Bijdragen aan aanvullende pensioenregelingen door en namens gedetacheerde werknemers

1. De lidstaten nemen de nodige maatregelen om ervoor te zorgen dat de bepaling van bijdragen aan een in een lidstaat bestaande aanvullende pensioenregeling, door of namens een gedetacheerde werknemers tijdens het tijdvak van zijn of haar detachering in een andere lidstaat, kan worden voortgezet.

2. Indien de betaling van bijdragen aan een aanvullende pensioenregeling in een lidstaat krachtens lid 1 wordt voortgezet, worden de gedetacheerde werknemer en, in voorkomend geval, de werkgever vrijgesteld van elke verplichting om bijdragen te betalen aan een aanvullende pensioenregeling in een andere lidstaat.

Artikel 7

Informatie voor de deelnemers

De lidstaten nemen maatregelen om ervoor te zorgen dat de werkgevers, trustees of anderen die verantwoordelijk zijn voor het beheer van aanvullende pensioenregelingen, de deelnemers aan hun regelingen die zich naar een andere lidstaat begeven, adequaat inlichten over hun pensioenrechten en over de mogelijkheden die hun uit hoofde van de regeling worden geboden. Deze inlichtingen omvatten tenminste overeenkomstige informatie als wordt verstrekt aan deelnemers aan de regeling voor wie geen bijdragen meer worden betaald, maar die in dezelfde lidstaat blijven.

HOOFDSTUK IV

SLOTBEPALINGEN

Artikel 8

De lidstaten kunnen bepalen dat artikel 6 slechts van toepassing is op detacheringen die op of na 25 juli 2001 beginnen.

Artikel 9

De lidstaten nemen in hun interne rechtsorde de nodige maatregelen op, teneinde eenieder die zich door niet-toepassing van de bepalingen van deze richtlijn benadeeld acht, de mogelijkheid te bieden om zijn rechten langs gerechtelijke weg te doen gelden, na eventueel op andere bevoegde instanties een beroep te hebben gedaan.

Artikel 10

1. De lidstaten doen de nodige wettelijke en bestuursrechtelijke bepalingen in werking treden om uiterlijk 36 maanden na de datum van inwerkingtreding aan deze richtlijn te voldoen, respectievelijk dragen er zorg voor dat uiterlijk op die datum werkgevers en werknemers via overeenkomsten de nodige bepalingen invoeren. De lidstaten nemen de nodige maatregelen opdat zij te allen tijde aan de in deze richtlijn gestelde eisen kunnen voldoen. Zij stellen de Commissie daarvan onverwijld in kennis.
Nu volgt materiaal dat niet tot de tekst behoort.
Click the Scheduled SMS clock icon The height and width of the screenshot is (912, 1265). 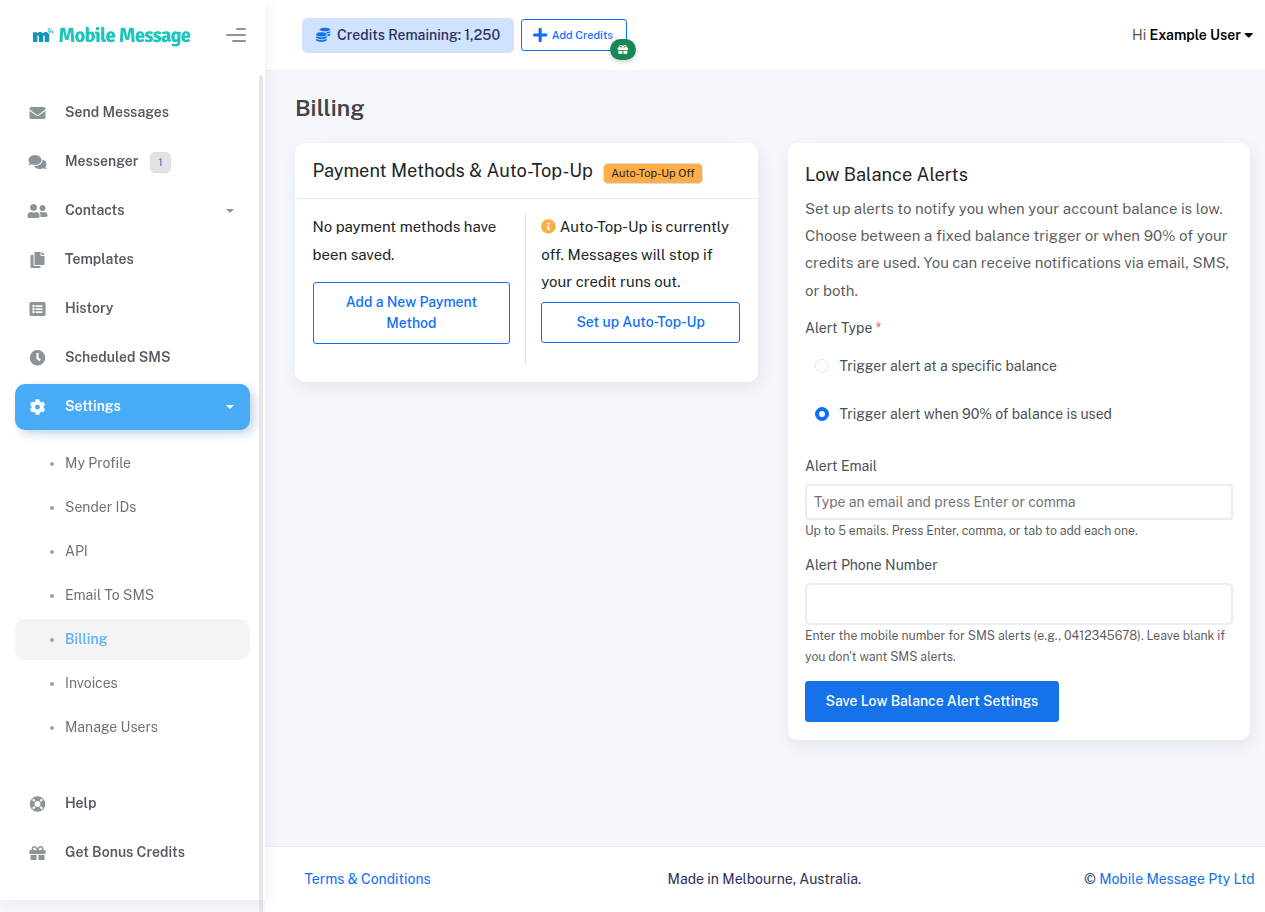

Wanneer de lidstaten deze bepalingen aannemen, wordt in die bepalingen naar de onderhavige richtlijn verwezen of wordt hiernaar verwezen bij de officiële bekendmaking van die bepalingen. De regels voor deze verwijzing worden vastgesteld door de lidstaten.

Bovendien delen zij de Commissie mee met welke nationale autoriteiten contact dient te worden gelegd voor de tenuitvoerlegging van deze richtlijn.

2. De lidstaten delen de Commissie uiterlijk 25 januari 2002 de tekst van de bepalingen van intern recht mede die zij op het door deze richtlijn bestreken gebied vaststellen.

3. Aan de hand van de door de lidstaten verstrekte informatie stelt de Commissie binnen zes jaar na de inwerkingtreding van deze richtlijn een verslag op voor het Europees Parlement, de Raad en het Economische en Sociaal Comité.

In het verslag wordt de toepassing van de richtlijn behandeld en worden eventueel noodzakelijk gebleken wijzigingen voorgesteld.

Artikel 11

Deze richtlijn treedt in werking op de dag van haar bekendmaking in het Publicatieblad van de Europese Gemeenschappen.

Artikel 12

Deze richtlijn is gericht tot de lidstaten.

Gedaan te Luxemburg, 29 juni 1998.

Voor de Raad

De Voorzitter

R. COOK

(1) PB C 5 van 9. 1. 1998, blz. 4.

(2) PB C 152 van 18. 5. 1998.

(3) PB C 157 van 25. 5. 1998, blz. 26.

(4) PB L 149 van 5. 7. 1971, blz. 2. Verordening laatstelijk gewijzigd bij Verordening (EG) nr. 1223/98 (PB L 168 van 13. 6. 1998, blz. 1).

(5) PB L 74 van 27. 3. 1972, blz. 1. Verordening laatstelijk gewijzigd bij Verordening (EG) nr. 1223/98 (PB L 168 van 13. 6. 1998, blz. 1).

(6) PB L 245 van 26. 8. 1992, blz. 49.